I've gotten this sense as well, but have been trying to convince myself that it's just me thinking that the "grass is always greener". It's crazy to think that Apple maps might actually end up being what makes me finally ditch Android.
I've been leaving feedback in Google Maps with exactly this suggestion every time it takes me to one of those dangerous left turns. If presented with one on my route I always take a right and then do a u-turn.
Google maps has not been getting the hint at forbidden left turns :/
I'd guess that if you consistently avoid a left turn it could be because it's forbidden instead of because you miss it every single time. It's safe to assume that by now they take this kind of implicit feedback, but it either takes a long time to be processed or it's not happening on time-restricted left turns..
It's bizarre that TikTok can genuinely determine roughly what I am in the mood for within a few videos, but Google Maps can't learn my preferences based on how I travel. The former seems far, far harder - and Google has almost my entire location history recorded from the last 10ish years!
Because TikTok is built to be a personalized social media, but Google Maps is not built to be a personalized route finding service. I can imagine adding such personalization will make most of the caches in route finding unusable. I would instead argue Google has a much harder job than TikTok. TikTok getting your mood has no consequence; Google Maps getting your route wrong has consequences.
Google doesn't care. Maps is there to sell ad space to companies, you're the product, not the customer.
To highlight this, it is literally impossible to choose your own route. Google will randomly redirect you, will keep nagging, while you constantly have to click 'no'.
For example, let's say you are driving from New York to California. There are two main paths, dictated by the mountains.
Google knows this, and lets you pick the southern, or northern route.
The southern route is 5 hours longer, but gee, no snow! Google doesn't have "avoid snow", and 5 hours longer becomes much faster, if the northern route has a storm.

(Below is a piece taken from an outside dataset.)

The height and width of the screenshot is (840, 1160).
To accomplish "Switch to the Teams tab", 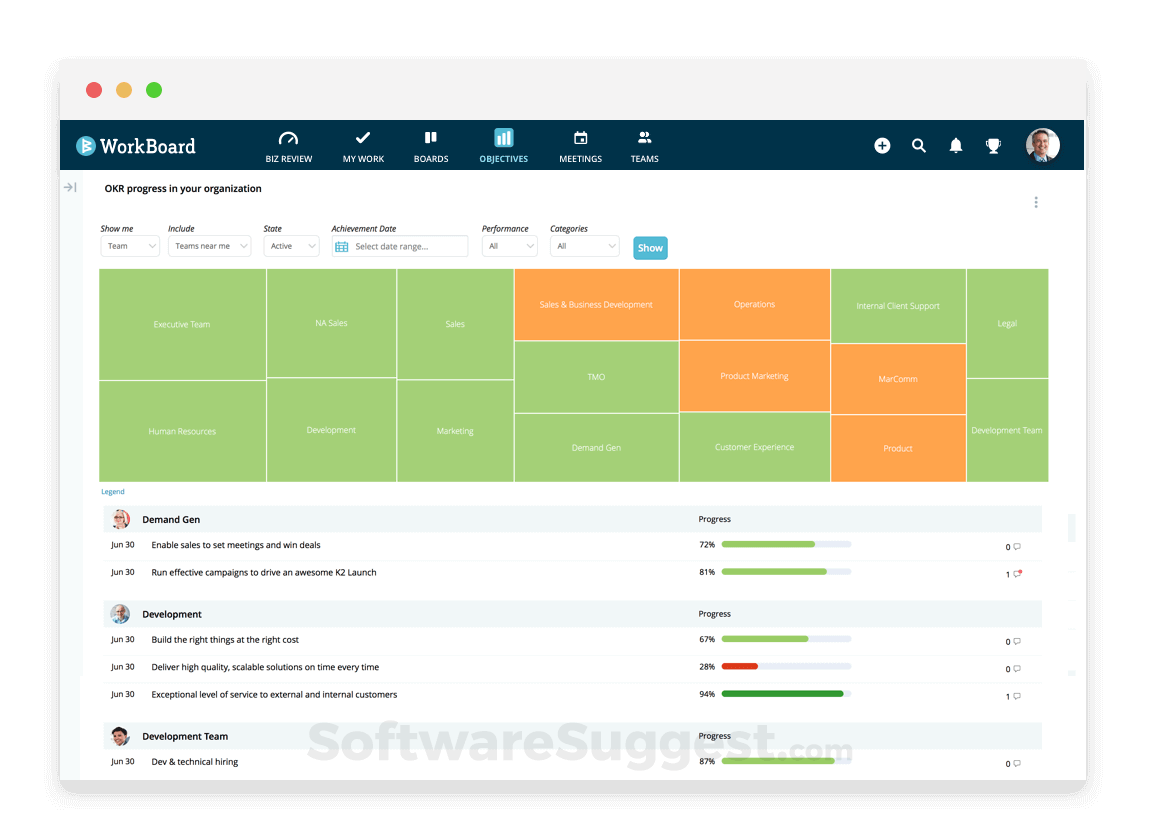I will (644, 145).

So you pick the southern route.
Congrats! For the next 50 hours of driving, google will happily exclaim "I found a faster route!" and switch you over, unless you click cancel.
This means that you are constantly, sometimes as often as every 5 minutes, forced to interact with maps while driving, or be forced to redirect as google wishes.
This 5 year old bug is well known, people complain about it everywhere, but google could care less.
If I was the product manager on maps, I'd keep it exactly as it is.
The worst thing is for maps to be "silent" when there's a route available that can save you half a day of driving. You don't want that but an average driver does.
You are basically a power user who knows better than the map which is fine, but then just add a waypoint that forces the Southern route and go on with your life.
For the average user, nagging them to get the 5 hour faster route is the right strategy.
For iOS, google maps is very often the only way google can geographically target you with accuracy for better ads, as users will deny location requests to the other google apps
> It's safe to assume that by now they take this kind of implicit feedback, but it either takes a long time to be processed or it's not happening on time-restricted left turns..
I wouldn't count on that. I've been exiting a Costco for years now where Google Maps tells you to take an impossible left turn due to a divided road. Google should have a mountain of data showing those directions are never, ever, taken. Street view shows it to be impossible too.
If they are actually looking at that type of data they aren't doing much with it.